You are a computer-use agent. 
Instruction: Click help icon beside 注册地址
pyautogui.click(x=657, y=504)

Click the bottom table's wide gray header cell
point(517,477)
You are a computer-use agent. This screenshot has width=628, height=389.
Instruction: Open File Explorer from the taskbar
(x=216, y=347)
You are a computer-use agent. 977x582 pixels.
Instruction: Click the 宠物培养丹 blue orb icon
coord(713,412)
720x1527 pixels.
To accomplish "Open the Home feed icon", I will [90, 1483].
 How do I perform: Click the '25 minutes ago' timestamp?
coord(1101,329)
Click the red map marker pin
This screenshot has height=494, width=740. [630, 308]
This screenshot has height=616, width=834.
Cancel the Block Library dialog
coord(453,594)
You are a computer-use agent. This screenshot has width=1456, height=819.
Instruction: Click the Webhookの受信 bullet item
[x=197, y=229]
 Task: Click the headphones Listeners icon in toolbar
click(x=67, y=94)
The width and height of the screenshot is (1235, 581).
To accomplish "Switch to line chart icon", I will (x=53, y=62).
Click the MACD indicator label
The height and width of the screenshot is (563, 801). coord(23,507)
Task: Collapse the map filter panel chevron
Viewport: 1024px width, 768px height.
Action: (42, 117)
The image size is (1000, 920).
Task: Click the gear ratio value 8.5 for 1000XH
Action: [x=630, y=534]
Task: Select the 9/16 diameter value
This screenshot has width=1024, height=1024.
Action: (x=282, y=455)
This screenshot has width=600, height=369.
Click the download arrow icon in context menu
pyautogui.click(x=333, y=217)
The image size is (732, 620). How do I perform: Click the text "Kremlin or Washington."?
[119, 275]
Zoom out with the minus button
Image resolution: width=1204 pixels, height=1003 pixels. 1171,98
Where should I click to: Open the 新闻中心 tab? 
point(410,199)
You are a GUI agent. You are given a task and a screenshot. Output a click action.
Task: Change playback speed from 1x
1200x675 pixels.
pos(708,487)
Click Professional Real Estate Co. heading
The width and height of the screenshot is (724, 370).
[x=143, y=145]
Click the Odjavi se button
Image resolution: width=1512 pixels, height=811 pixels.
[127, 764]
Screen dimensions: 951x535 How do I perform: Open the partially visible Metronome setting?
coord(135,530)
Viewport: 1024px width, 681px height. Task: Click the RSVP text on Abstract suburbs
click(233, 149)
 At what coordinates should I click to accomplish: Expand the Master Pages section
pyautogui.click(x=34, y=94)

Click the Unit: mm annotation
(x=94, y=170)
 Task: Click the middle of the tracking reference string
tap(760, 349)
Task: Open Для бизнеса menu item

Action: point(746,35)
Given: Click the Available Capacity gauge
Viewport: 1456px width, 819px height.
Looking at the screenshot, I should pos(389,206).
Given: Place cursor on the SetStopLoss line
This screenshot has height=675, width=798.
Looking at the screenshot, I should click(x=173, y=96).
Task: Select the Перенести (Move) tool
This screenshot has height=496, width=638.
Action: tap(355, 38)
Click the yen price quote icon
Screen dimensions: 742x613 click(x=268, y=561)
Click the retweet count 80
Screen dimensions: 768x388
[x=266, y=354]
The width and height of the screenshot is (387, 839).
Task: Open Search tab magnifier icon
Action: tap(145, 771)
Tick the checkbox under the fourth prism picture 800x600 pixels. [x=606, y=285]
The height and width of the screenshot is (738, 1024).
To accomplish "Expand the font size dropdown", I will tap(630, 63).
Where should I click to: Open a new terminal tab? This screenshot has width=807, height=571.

:: Your instructions ::
Transcribe, word for word, the data above from its first line through the line with "Task: Change playback speed from 1x", and include nothing else.

:: Output ::
You are a computer-use agent. 
Instruction: Click help icon beside 注册地址
pyautogui.click(x=657, y=504)

Click the bottom table's wide gray header cell
point(517,477)
You are a computer-use agent. This screenshot has width=628, height=389.
Instruction: Open File Explorer from the taskbar
(x=216, y=347)
You are a computer-use agent. 977x582 pixels.
Instruction: Click the 宠物培养丹 blue orb icon
coord(713,412)
720x1527 pixels.
To accomplish "Open the Home feed icon", I will [90, 1483].
 How do I perform: Click the '25 minutes ago' timestamp?
coord(1101,329)
Click the red map marker pin
This screenshot has height=494, width=740. [630, 308]
This screenshot has height=616, width=834.
Cancel the Block Library dialog
coord(453,594)
You are a computer-use agent. This screenshot has width=1456, height=819.
Instruction: Click the Webhookの受信 bullet item
[x=197, y=229]
 Task: Click the headphones Listeners icon in toolbar
click(x=67, y=94)
The width and height of the screenshot is (1235, 581).
To accomplish "Switch to line chart icon", I will (x=53, y=62).
Click the MACD indicator label
The height and width of the screenshot is (563, 801). coord(23,507)
Task: Collapse the map filter panel chevron
Viewport: 1024px width, 768px height.
Action: (42, 117)
The image size is (1000, 920).
Task: Click the gear ratio value 8.5 for 1000XH
Action: [x=630, y=534]
Task: Select the 9/16 diameter value
This screenshot has width=1024, height=1024.
Action: (x=282, y=455)
This screenshot has width=600, height=369.
Click the download arrow icon in context menu
pyautogui.click(x=333, y=217)
The image size is (732, 620). How do I perform: Click the text "Kremlin or Washington."?
[119, 275]
Zoom out with the minus button
Image resolution: width=1204 pixels, height=1003 pixels. 1171,98
Where should I click to: Open the 新闻中心 tab? 
point(410,199)
You are a GUI agent. You are given a task and a screenshot. Output a click action.
Task: Change playback speed from 1x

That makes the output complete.